**EXERCISE OBJECTIVE**. The required result is a copy of each line below in which "Mobility" appears.

::::::

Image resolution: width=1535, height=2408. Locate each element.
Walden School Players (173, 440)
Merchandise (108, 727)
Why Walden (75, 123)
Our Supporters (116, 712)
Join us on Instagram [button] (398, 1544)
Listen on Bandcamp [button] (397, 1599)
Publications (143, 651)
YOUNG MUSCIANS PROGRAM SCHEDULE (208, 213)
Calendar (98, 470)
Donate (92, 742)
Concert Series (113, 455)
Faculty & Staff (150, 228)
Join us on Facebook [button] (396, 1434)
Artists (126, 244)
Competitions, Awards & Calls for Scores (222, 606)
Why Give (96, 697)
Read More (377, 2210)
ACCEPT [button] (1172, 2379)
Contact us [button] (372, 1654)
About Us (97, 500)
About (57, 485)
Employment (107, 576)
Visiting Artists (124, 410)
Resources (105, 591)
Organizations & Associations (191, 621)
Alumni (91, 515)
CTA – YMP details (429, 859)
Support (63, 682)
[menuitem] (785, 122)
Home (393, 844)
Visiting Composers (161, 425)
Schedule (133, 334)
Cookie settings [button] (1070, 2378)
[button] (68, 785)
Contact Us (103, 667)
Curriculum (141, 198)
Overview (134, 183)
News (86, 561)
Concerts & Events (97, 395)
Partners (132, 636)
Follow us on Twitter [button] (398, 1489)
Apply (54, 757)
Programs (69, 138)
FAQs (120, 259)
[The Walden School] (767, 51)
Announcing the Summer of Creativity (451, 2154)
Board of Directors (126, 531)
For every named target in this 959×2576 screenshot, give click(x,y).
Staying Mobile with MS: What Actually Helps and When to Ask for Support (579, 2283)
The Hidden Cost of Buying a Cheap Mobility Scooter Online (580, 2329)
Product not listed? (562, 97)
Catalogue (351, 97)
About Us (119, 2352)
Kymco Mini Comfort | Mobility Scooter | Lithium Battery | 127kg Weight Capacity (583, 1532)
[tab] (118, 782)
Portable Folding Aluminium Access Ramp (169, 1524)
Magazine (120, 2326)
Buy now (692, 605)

::::::

**OUTPUT OF THE TASK**.
The Hidden Cost of Buying a Cheap Mobility Scooter Online (580, 2329)
Kymco Mini Comfort | Mobility Scooter | Lithium Battery | 127kg Weight Capacity (583, 1532)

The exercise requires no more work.